[Stored dataset items]
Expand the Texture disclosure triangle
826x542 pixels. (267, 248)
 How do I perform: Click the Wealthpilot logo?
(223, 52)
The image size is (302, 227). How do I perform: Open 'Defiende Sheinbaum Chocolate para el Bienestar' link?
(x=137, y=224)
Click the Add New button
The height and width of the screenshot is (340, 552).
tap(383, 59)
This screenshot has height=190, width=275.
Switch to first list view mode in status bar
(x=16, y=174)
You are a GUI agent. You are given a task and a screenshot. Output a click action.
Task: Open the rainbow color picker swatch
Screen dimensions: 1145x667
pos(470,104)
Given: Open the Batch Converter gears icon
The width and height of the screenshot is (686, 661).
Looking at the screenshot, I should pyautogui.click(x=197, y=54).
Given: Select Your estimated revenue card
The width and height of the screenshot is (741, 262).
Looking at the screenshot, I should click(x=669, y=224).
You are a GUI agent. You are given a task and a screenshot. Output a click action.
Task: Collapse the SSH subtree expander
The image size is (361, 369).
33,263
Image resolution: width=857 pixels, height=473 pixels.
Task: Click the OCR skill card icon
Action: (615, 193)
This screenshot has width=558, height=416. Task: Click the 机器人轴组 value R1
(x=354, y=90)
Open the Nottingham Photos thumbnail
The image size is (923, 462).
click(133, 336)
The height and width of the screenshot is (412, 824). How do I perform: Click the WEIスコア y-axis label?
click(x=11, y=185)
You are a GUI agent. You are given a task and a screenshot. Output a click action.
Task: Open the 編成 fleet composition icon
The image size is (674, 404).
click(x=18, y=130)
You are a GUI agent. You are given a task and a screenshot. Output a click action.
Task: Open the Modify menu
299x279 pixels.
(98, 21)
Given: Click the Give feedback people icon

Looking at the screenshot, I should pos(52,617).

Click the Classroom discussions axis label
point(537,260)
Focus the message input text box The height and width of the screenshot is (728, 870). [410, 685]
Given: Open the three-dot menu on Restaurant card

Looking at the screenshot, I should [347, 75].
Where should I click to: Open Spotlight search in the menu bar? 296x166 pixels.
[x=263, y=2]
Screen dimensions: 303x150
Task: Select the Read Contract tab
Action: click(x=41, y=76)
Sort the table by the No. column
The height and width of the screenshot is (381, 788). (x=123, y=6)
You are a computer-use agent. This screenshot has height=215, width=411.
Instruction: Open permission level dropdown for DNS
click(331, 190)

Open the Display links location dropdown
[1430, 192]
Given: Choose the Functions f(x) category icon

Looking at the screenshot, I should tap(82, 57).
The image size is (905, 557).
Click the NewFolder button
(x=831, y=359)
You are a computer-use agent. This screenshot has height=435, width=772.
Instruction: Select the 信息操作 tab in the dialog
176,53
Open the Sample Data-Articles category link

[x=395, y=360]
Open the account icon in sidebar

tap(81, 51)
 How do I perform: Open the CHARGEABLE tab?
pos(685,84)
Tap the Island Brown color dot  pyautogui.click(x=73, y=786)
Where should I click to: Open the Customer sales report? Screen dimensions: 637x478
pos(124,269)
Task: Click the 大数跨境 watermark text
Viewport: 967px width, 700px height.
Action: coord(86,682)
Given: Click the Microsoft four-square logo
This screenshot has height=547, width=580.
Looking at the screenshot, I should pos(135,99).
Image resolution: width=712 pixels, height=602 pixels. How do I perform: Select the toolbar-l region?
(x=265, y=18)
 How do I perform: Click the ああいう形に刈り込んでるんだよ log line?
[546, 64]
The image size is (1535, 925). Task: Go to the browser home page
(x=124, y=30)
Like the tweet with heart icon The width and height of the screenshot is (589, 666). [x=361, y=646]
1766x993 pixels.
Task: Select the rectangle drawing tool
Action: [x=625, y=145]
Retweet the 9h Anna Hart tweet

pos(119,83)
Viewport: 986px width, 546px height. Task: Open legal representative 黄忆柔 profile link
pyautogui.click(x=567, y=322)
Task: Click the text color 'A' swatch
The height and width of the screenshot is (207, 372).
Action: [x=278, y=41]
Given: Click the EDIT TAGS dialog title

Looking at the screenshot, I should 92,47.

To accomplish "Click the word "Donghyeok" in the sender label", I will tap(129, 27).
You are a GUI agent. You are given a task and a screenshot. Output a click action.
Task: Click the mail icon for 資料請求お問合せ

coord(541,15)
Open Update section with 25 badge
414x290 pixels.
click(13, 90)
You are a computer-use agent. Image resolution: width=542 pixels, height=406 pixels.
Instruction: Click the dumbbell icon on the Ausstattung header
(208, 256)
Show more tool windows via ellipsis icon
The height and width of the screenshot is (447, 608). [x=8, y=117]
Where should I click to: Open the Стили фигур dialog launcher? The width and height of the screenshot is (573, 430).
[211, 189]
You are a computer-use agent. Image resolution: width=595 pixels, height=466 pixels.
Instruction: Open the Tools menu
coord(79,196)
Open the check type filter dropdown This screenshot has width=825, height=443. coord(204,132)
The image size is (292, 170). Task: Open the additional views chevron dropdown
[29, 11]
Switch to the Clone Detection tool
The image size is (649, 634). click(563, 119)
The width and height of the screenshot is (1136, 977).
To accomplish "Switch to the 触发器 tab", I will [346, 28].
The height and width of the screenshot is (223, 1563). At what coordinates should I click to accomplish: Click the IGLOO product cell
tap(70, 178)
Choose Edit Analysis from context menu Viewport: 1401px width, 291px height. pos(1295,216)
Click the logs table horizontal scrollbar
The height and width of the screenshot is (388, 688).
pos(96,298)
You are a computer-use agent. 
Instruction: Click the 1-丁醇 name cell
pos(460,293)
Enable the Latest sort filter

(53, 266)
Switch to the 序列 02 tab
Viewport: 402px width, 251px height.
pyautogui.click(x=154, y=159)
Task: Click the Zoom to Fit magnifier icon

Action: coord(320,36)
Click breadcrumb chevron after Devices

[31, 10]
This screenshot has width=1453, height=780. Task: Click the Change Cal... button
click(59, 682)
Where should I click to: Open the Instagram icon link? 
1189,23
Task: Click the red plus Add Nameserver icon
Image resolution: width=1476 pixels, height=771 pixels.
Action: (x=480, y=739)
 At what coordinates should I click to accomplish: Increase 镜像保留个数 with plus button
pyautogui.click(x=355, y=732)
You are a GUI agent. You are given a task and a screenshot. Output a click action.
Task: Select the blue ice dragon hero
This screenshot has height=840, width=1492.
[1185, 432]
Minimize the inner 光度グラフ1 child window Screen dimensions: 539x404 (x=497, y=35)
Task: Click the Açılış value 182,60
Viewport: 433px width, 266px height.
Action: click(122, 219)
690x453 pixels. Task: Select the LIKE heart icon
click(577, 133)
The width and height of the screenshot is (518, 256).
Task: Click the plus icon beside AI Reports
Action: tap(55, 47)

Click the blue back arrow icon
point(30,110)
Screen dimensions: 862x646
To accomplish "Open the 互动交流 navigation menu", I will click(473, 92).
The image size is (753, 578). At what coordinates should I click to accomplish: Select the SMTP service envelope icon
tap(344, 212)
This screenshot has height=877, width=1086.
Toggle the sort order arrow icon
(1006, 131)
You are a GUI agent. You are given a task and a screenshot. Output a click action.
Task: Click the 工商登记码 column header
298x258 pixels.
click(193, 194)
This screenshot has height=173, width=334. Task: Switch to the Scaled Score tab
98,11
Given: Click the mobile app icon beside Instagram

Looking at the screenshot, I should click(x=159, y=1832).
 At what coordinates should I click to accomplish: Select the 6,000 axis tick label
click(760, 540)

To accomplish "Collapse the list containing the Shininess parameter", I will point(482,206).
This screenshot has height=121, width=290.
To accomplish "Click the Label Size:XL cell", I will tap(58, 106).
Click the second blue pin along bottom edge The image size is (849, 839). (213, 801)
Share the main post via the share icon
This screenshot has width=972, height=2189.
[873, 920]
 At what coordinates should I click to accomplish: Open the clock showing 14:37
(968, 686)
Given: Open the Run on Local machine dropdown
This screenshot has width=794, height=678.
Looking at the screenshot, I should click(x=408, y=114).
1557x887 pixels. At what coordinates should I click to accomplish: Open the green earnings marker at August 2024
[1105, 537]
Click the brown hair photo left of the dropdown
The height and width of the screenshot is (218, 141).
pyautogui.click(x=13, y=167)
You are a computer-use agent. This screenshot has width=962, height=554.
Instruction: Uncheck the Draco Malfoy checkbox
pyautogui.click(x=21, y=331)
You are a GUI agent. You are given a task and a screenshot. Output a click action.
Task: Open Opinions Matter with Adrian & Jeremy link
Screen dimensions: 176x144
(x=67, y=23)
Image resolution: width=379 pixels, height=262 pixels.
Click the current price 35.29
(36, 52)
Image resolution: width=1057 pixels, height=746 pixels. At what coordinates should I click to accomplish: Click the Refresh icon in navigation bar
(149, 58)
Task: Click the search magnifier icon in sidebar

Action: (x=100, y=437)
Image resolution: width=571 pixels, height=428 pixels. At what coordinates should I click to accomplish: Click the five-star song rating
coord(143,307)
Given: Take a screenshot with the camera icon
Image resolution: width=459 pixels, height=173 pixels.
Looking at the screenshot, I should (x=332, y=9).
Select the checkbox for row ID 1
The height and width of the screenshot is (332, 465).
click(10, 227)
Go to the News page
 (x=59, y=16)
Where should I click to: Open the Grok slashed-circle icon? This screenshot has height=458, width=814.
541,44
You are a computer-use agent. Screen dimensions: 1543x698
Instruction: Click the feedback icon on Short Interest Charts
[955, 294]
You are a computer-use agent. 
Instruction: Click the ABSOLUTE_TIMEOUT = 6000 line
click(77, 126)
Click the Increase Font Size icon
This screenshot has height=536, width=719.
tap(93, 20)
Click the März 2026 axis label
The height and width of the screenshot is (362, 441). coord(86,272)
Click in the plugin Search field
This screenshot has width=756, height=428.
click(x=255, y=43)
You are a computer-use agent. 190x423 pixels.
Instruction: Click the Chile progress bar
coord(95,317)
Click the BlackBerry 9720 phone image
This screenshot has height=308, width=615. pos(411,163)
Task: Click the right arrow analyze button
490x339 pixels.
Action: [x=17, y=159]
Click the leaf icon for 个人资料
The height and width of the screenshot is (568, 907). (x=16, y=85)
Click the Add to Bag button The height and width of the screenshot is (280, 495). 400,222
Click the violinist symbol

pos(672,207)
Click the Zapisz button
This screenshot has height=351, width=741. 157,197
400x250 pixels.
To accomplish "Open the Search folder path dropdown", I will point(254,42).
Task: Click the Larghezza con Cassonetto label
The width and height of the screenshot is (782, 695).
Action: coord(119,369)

Exercise aim ▸
Wherever the word "will" occurs in the data above, copy the line it sits in.

Written response ▸
To accomplish "Click the word "Donghyeok" in the sender label", I will tap(129, 27).
To accomplish "Switch to the 触发器 tab", I will [346, 28].
To accomplish "Open the 互动交流 navigation menu", I will click(473, 92).
To accomplish "Collapse the list containing the Shininess parameter", I will point(482,206).
To accomplish "Click the Label Size:XL cell", I will tap(58, 106).
To accomplish "Open the Search folder path dropdown", I will point(254,42).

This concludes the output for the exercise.